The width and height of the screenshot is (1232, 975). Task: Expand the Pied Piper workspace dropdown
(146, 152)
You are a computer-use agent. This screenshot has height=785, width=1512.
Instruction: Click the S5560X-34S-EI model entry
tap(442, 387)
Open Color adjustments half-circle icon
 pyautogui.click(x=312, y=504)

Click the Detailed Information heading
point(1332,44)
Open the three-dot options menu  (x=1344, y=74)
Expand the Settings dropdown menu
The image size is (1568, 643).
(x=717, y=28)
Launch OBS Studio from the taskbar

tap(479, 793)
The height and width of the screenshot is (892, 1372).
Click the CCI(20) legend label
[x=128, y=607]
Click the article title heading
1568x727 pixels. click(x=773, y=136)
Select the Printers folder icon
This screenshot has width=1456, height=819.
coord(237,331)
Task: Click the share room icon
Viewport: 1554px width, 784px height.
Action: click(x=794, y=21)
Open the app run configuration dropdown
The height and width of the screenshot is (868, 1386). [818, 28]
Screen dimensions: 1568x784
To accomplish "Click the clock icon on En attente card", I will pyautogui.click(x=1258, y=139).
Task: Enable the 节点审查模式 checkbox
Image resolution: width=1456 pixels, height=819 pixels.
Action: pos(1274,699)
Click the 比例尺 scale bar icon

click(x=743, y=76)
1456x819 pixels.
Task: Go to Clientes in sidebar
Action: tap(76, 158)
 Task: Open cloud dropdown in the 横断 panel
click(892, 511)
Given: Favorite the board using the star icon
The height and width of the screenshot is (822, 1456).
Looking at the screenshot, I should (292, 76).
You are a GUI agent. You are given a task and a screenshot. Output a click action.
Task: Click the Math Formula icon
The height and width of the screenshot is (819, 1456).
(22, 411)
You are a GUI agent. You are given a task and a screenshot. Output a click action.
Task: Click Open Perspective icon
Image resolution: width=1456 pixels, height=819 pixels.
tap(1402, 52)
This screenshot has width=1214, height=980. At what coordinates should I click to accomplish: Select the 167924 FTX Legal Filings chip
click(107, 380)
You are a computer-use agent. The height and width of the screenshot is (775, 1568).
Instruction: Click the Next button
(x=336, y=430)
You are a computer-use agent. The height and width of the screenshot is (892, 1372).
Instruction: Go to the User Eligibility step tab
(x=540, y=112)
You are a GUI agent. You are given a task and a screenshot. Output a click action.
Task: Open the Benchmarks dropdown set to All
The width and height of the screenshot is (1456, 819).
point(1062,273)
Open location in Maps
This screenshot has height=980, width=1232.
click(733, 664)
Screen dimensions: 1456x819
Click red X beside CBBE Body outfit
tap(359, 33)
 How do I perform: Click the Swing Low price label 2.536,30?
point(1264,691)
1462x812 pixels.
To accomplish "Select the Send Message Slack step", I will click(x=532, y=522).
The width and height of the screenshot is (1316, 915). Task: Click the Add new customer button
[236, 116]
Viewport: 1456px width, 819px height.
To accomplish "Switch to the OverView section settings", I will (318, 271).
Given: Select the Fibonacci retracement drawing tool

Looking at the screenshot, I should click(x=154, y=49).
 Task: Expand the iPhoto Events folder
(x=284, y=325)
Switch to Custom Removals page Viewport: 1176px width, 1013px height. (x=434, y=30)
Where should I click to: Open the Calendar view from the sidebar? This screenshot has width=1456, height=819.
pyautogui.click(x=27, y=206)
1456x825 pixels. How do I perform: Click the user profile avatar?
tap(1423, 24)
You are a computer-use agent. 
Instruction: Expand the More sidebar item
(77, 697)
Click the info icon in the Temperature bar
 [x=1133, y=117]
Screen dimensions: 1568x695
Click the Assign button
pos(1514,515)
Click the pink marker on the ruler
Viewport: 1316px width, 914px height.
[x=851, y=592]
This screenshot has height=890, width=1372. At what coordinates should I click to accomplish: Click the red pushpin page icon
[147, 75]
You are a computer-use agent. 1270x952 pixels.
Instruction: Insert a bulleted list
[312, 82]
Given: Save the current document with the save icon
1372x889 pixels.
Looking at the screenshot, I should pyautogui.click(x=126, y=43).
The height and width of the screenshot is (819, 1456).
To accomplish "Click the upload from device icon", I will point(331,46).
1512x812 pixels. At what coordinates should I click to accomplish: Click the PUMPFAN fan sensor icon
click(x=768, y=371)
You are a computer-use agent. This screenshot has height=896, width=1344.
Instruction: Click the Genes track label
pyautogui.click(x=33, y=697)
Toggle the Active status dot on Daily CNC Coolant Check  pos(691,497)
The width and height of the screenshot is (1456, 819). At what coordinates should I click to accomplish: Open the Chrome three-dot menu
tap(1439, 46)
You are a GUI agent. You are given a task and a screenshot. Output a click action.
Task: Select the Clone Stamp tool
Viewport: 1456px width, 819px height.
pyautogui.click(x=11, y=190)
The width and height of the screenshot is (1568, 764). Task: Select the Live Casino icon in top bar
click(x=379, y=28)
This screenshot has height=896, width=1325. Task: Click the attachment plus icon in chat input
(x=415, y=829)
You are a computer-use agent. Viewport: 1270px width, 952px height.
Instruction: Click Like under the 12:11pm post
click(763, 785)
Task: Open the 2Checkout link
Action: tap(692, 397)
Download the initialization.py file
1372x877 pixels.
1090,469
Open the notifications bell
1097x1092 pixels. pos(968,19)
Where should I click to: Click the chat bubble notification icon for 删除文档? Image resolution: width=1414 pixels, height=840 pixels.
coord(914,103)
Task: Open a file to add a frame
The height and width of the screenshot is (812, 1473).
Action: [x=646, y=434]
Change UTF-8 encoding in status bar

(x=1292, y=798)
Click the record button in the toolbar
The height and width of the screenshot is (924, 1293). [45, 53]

Goal of the exercise:
Give back the records word for word. Start at the first line, end at the line containing "Task: Click the share room icon", and include both.

Written response:
The width and height of the screenshot is (1232, 975). Task: Expand the Pied Piper workspace dropdown
(146, 152)
You are a computer-use agent. This screenshot has height=785, width=1512.
Instruction: Click the S5560X-34S-EI model entry
tap(442, 387)
Open Color adjustments half-circle icon
 pyautogui.click(x=312, y=504)

Click the Detailed Information heading
point(1332,44)
Open the three-dot options menu  (x=1344, y=74)
Expand the Settings dropdown menu
The image size is (1568, 643).
(x=717, y=28)
Launch OBS Studio from the taskbar

tap(479, 793)
The height and width of the screenshot is (892, 1372).
Click the CCI(20) legend label
[x=128, y=607]
Click the article title heading
1568x727 pixels. click(x=773, y=136)
Select the Printers folder icon
This screenshot has width=1456, height=819.
coord(237,331)
Task: Click the share room icon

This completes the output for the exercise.